Well done Mike you did it again! Congratz.
Did you notice that the difference between good en average FMC-solvers is just luck!

Poorly you didn't beat me this time. I had an incredible solve too, and I'll keep it a secret to the very last day....


----------



## Jaycee (May 17, 2012)

I wasted such a good scramble with a terrible solution!

FMC : 33 moves



Spoiler



Scramble：R2 U F2 D' F2 L2 B2 F2 R2 U' R F R U B U2 F' L' R2 
Solution : B D F2 L F2 L' D' L U2 L' D L U' F L F R U2 B' U' R B D B' D' B' D B' D' R' B R B2

B D F2 L F2 . U F L F R U2 B' U' R // F2L-1 edge piece
B D B' D' B' D B' D' R' B R B2 // Finish F2L and leave 3 corners

Insert at dot : L' D' L U2 L' D L U2. One move cancel.



What a waste.


----------



## Mike Hughey (May 17, 2012)

guusrs said:


> Did you notice that the difference between good en average FMC-solvers is just luck!



It's still true that you good FMC'ers are able to successfully sub-30 over 50% of your attempts, and there's no way I can do that (well, not yet, anyway). You have some serious skill that I lack.

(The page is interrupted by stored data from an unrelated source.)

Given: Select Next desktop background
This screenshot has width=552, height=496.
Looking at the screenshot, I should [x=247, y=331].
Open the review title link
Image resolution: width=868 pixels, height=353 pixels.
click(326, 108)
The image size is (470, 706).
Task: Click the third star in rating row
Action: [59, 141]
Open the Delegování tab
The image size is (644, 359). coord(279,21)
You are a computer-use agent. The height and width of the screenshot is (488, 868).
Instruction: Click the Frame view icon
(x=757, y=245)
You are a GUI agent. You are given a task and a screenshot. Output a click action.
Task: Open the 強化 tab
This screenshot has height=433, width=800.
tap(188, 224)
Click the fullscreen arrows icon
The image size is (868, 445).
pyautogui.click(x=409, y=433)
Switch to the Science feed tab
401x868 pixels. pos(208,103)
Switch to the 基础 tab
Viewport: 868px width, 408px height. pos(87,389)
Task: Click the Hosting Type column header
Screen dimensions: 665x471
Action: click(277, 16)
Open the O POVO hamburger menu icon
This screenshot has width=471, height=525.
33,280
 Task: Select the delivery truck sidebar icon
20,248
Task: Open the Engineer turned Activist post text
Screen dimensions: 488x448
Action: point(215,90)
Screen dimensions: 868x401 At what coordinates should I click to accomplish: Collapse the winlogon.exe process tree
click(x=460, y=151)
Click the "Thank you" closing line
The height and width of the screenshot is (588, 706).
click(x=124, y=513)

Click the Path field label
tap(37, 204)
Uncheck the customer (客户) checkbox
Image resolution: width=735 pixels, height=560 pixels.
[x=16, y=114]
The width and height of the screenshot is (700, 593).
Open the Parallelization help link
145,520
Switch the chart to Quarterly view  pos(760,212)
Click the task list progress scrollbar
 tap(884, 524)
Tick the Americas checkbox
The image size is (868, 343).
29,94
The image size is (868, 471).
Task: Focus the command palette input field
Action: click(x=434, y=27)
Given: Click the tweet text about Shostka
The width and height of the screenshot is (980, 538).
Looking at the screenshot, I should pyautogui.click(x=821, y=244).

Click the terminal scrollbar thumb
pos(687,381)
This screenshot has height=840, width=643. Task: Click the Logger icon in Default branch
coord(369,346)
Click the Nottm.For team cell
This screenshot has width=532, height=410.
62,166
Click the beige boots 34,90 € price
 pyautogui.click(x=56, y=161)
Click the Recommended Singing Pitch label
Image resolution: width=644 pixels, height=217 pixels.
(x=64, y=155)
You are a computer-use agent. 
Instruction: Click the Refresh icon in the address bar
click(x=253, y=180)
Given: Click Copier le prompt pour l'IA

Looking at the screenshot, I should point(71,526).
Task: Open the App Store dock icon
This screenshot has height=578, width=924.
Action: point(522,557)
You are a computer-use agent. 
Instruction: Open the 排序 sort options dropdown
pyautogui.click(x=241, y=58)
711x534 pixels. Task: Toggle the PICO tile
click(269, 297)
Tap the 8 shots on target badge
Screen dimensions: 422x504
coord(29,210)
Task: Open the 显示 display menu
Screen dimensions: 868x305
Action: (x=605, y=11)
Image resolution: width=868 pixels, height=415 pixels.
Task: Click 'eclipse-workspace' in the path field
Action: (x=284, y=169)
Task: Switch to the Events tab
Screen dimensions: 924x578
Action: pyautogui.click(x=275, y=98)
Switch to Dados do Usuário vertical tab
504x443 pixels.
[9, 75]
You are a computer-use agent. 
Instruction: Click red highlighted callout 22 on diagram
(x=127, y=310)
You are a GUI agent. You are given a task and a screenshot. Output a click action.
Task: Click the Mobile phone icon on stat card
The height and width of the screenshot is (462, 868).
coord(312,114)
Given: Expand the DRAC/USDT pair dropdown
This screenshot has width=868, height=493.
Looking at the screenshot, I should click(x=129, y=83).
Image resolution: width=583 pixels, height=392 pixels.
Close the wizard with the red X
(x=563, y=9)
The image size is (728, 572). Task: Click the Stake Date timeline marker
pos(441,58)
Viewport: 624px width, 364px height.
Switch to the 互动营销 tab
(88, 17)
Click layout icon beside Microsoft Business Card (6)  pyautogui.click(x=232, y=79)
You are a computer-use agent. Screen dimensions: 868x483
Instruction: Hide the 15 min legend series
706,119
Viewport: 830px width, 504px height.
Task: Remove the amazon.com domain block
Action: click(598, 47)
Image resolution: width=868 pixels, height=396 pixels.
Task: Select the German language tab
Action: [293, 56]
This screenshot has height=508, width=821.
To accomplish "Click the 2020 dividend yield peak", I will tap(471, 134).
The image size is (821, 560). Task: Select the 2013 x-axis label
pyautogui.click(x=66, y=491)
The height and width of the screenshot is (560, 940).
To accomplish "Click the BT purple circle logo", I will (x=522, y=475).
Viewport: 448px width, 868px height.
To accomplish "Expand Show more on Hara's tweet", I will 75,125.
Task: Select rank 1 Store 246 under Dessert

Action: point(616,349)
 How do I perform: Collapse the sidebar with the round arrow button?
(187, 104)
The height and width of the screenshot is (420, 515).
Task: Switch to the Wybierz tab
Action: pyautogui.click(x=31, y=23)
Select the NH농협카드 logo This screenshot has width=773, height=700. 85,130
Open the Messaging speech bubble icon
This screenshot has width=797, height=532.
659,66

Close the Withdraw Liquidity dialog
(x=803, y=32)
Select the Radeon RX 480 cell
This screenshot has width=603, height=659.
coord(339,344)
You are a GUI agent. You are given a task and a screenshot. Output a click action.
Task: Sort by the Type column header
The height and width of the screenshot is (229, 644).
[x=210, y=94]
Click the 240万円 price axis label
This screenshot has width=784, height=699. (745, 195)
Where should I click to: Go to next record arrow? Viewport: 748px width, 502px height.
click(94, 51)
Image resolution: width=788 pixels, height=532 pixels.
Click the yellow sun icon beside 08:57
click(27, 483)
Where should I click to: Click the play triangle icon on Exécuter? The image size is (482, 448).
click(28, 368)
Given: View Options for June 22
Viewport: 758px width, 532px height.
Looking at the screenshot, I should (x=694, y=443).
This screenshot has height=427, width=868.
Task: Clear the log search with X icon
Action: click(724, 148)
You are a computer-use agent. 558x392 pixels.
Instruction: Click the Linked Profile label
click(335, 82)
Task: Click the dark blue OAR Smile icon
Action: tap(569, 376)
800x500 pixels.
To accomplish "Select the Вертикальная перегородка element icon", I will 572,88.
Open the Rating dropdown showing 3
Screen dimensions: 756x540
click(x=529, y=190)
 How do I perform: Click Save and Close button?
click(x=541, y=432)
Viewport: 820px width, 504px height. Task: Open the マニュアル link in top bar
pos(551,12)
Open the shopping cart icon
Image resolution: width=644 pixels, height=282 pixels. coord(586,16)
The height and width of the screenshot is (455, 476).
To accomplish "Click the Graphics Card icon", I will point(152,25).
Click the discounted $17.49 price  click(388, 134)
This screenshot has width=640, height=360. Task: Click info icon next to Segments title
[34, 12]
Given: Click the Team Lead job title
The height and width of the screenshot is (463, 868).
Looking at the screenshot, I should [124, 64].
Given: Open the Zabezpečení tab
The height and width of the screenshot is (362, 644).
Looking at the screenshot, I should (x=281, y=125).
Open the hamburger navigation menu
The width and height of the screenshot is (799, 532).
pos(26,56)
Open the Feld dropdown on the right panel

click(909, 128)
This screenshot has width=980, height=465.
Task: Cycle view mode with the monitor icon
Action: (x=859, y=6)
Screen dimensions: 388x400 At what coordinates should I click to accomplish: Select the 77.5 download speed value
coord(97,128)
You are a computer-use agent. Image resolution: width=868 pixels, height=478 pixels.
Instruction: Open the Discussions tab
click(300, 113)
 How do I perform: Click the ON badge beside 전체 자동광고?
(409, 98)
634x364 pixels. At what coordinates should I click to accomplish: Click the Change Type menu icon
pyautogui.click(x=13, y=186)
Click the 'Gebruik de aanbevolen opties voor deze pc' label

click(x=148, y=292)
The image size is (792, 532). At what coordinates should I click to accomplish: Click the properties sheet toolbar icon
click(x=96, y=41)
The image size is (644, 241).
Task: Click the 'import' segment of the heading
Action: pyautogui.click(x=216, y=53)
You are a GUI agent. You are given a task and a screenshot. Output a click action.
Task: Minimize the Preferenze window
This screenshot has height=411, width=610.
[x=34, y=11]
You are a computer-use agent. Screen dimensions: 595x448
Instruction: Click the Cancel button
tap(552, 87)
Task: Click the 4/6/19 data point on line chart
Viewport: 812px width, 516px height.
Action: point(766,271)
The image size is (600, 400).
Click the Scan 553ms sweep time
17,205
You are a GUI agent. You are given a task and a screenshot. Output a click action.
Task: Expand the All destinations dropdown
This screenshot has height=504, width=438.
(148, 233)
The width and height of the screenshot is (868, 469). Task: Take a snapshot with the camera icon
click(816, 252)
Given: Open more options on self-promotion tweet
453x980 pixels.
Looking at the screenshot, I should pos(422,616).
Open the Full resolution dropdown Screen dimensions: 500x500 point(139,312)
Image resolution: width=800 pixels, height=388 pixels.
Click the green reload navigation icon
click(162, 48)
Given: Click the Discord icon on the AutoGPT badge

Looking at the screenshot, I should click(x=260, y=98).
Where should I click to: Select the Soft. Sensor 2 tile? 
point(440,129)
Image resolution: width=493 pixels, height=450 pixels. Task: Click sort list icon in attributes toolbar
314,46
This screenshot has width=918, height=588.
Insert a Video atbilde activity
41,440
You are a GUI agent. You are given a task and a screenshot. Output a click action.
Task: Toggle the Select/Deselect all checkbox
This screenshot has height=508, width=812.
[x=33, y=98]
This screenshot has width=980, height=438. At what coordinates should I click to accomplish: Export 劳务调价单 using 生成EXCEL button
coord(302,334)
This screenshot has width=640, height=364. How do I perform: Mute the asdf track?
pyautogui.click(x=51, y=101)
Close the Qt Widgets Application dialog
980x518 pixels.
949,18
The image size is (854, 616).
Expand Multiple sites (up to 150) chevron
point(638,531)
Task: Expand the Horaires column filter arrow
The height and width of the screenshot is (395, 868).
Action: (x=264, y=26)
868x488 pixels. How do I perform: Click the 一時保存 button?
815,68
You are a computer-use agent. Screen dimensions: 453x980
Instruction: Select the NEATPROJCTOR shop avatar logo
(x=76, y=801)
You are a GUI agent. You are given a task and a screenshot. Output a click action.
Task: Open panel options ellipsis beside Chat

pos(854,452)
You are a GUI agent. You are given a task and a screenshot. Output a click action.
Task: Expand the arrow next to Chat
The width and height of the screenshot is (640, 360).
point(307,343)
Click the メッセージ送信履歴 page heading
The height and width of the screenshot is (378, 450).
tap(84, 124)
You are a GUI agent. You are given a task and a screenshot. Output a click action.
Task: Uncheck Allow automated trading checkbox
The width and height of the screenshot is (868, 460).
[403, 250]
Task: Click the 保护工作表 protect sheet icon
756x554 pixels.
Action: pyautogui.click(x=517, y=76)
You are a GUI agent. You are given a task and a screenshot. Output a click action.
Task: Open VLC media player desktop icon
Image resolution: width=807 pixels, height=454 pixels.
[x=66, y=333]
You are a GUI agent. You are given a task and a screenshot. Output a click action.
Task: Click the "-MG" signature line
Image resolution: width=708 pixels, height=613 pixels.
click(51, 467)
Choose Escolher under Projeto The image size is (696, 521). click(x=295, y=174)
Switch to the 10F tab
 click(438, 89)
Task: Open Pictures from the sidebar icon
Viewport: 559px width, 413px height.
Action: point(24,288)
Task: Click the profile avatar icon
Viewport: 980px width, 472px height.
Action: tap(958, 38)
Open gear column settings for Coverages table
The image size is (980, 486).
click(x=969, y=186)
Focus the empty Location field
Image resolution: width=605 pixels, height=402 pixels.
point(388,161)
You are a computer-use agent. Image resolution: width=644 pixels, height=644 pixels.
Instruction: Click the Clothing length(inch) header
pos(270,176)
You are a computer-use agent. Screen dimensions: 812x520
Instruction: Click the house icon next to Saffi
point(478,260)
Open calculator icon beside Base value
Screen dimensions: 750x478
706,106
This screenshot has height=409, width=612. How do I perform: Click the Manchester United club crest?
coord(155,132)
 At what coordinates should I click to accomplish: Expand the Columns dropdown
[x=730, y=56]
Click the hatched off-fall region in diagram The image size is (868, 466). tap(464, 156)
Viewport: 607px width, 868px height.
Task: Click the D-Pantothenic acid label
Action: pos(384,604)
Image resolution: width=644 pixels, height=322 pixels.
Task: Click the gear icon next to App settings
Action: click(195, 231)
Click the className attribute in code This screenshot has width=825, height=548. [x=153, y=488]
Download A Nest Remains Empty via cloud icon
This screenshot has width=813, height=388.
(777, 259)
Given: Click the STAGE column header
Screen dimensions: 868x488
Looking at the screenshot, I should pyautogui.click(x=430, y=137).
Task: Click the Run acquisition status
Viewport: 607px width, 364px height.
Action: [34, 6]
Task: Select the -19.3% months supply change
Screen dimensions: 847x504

I'm looking forward to seeing your solution.


----------



## asiahyoo1997 (May 19, 2012)

2x2: 3.04, 3.08, (3.76), (1.83), 2.20=2.77
3x3: (7.65), (10.44), 8.70, 7.65, 8.09=8.15
4x4: 35.06, 33.70, (31.25), 34.23, (35.93)=34.33
5x5: 1:00.96, (1:25.18), 1:02.36, 1:08.68, (1:00.49)=1:04.00
6x6: 2:23.59, (2:31.46), 2:17.56, 2:16.06, (2:15.20)=2:19.07
3x3oh: (13.82), 16.77, 15.65, 15.08, (17.19)=15.83
2x2-3x3-4x4relay: 54.06
2x2-3x3-4x4-5x5relay: 2:02.11


----------



## uvafan (May 19, 2012)

3x3:
Average of 5: 29.36
1. (27.22) 
2. 30.36 
3. 28.87 
4. (32.80) 
5. 28.85


----------



## Aria97 (May 19, 2012)

2x2: (8.86), (3.46), 4.41, 4.18, 3.63: 4.07
3x3: 12.95, (14.04), 12.61, (10.49), 12.92: 12.83
4x4: 1:10.41, (1:25.74), (58.07), 1:16.04, 1:21.12: 1:15.86 comment: PB single
3x3 one-handed: 19.06, (18.10), (22.97), 21.89, 18.74: 19.90 comment: time to start practise OH again!


----------



## Zaterlord (May 20, 2012)

3x3x3: (25.13), 27.67, 27.94, 30.33,( 32.89)=28.64


----------



## jonlin (May 20, 2012)

3x3: 15.33, 18.40, 15.47, 17.02, 17.47
Avg: 16.65
2x2: 7.94, 4.01, 4.13, 4.45, 5.67
Avg: 4.75
4x4: 1:16.00, 1:35.66, 1:21.65, 1:24.04, 1:37.12
Avg: 1:27.12
Square-1: 1:22.36, 3:00.06, 1:42.77, 1:57.04, 1:18.34
Avg: 1:40.72
Clock: DNF(44.07), 36.11, 50.12, 53.52, 21.18
Avg: 46.58
OH:40.62, 31.09, 46.33, 40.28, 37.77
Avg: 39.56
234 Relay: 1:59.82
2BLD: 51.39, 48.92, 59.74
Result: 48.92
3BLD: 3:08.71, DNS, DNS
Result: 3:08.71


----------



## guusrs (May 21, 2012)

FMC: 18 moves!

explanation: see odderen.dk or spoiler:



Spoiler



solve: B D L2 U L U' L2 F L F2 U F R' F' R F R2 B (18)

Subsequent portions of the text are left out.